### Problem description:
Show every line of the data that contains the string "agent".

### Records shown:

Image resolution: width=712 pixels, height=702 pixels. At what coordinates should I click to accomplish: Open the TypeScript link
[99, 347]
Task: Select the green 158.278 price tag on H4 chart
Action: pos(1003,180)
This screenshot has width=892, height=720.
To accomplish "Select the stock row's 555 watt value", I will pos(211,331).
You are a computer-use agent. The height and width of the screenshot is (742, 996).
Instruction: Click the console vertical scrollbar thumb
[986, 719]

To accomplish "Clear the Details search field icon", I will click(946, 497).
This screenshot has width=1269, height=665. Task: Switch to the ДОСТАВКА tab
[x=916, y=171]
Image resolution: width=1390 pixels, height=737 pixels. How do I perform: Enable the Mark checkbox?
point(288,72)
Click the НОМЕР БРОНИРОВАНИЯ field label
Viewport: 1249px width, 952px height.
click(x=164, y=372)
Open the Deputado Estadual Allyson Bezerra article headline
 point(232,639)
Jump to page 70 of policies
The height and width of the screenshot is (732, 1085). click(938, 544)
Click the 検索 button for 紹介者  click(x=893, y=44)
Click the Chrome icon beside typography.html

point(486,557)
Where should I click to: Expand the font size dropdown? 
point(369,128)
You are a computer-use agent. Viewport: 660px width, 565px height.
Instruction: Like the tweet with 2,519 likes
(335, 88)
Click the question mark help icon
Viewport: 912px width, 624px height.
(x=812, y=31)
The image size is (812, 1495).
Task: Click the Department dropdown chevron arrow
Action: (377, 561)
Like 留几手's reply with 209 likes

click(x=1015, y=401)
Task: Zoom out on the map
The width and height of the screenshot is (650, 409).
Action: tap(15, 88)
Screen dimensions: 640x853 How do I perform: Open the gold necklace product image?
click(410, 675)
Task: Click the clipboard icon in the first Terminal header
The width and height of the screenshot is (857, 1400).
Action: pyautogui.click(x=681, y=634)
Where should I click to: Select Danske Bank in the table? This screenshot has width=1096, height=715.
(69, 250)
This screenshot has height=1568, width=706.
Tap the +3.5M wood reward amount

### Solution to this task:
You are a computer-use agent. The height and width of the screenshot is (742, 996).
You are a computer-use agent. Viewport: 660px width, 565px height.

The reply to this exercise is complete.